Il match è qualcosa di spettacolare. Inizialmente “La Stella Del Sabato Sera” fa valere stazza, esperienza e sfrontatezza per mettere a mal partito il giovane Akira. Il componente dei WonderKids però non si lascia demordere, e risponde colpo su colpo dimostrando un talento che ha del sorprendente vista la giovanissima età (Akira non ha ancora raggiunto i 18). Manero è un osso duro, e mette a segno tutte le sue mosse migliori, ma nemmeno una combinazione di An-DDT (Snap DDT) e Stayin’ Alive (Reverse Rolling Cutter) gli da la vittoria. Dal canto suo, il campione in carica esce al conto di 2 dopo una prima Standing Shinarui di Akira. Un’altra Stayin’ Alive sembra essere la fine per i sogni di Akira, ma la tenacia del giovane lottatore lo aiuta a non farsi battere, e una seconda Standing Shinarui trasforma in realtà il sogno di diventare Rising Star Champion.

Winner and new Rising Star Champion: Akira (25’)

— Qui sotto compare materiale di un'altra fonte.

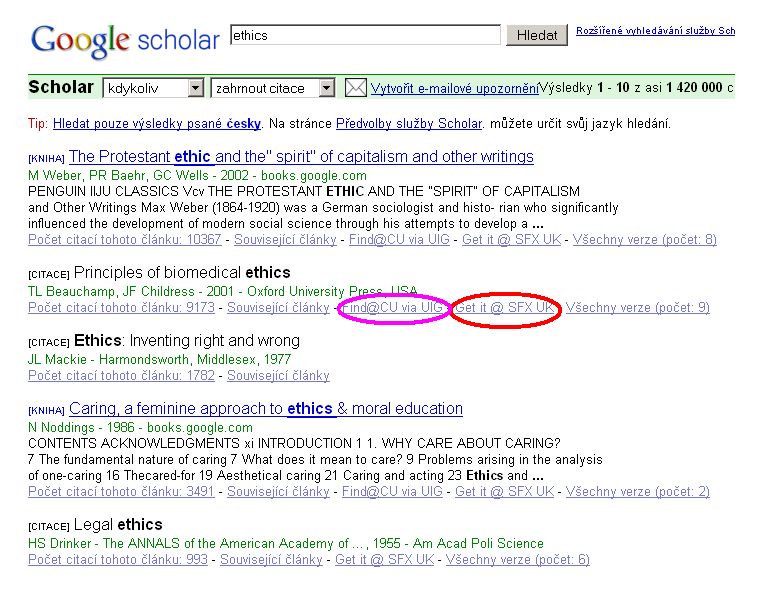Click the 'Hledat' search button
Viewport: 779px width, 610px height.
point(538,35)
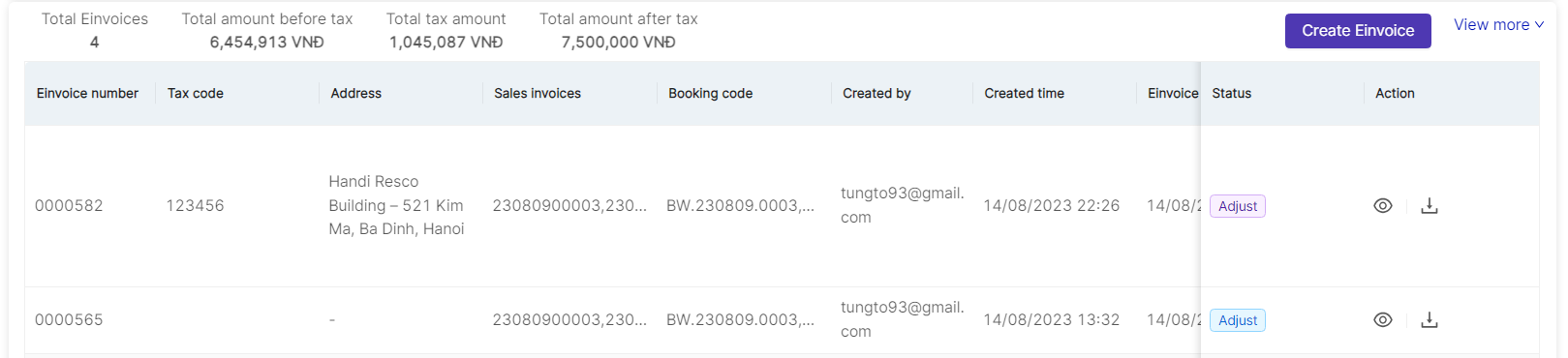Click the created time 14/08/2023 22:26

pyautogui.click(x=1051, y=206)
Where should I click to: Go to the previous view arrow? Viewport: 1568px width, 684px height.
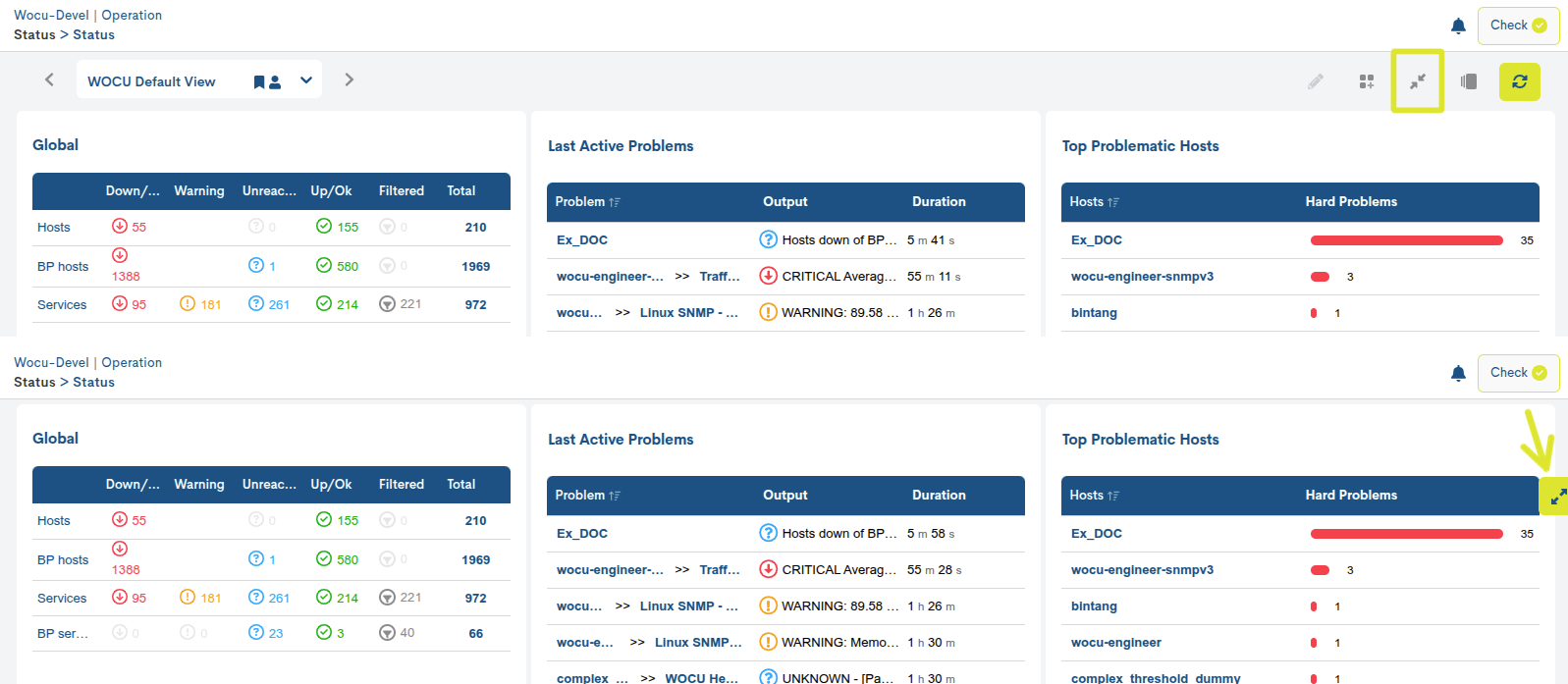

I festeggiamenti non tardano ad arrivare, con Kobra che prima “caccia” Andy Manero, per poi abbracciare quasi commosso il suo allievo. Ma si sa, di Kobra non ci si può fidare. Il direttore della Rising Sun colpisce Akira con la cintura. Dopo di che si munisce di microfono e ricorda la sua promessa di inizio show. A fine della serata, tutti i titoli sarebbero stati in casa Arcadia. Dichiara dunque che partirà subito un match tra Akira e….lui stesso! Con in palio il titolo di Rising Star Champion. Kobra connette la Copler Driver (6 Feet Under Piledriver) e tutto sembra finito. Ma anche grazie a una riluttanza dell’arbitro Andrea Malalana nel contare il pin, Akira riesce a uscire al conto di 2. Kobra è infuriato, prende una sedia con cui cerca di colpire Akira, ma il giovane atleta gliela riversa contro. Chi di sedia ferisce, di sedia perisce! La sedia finisce in piena testa di Kobra, e la Standing Shinarui di Akira gli consente di rimanere campione. Doppio successo per questo giovanissimo ragazzo, al termine di una serata che ha avuto dell’incredibile.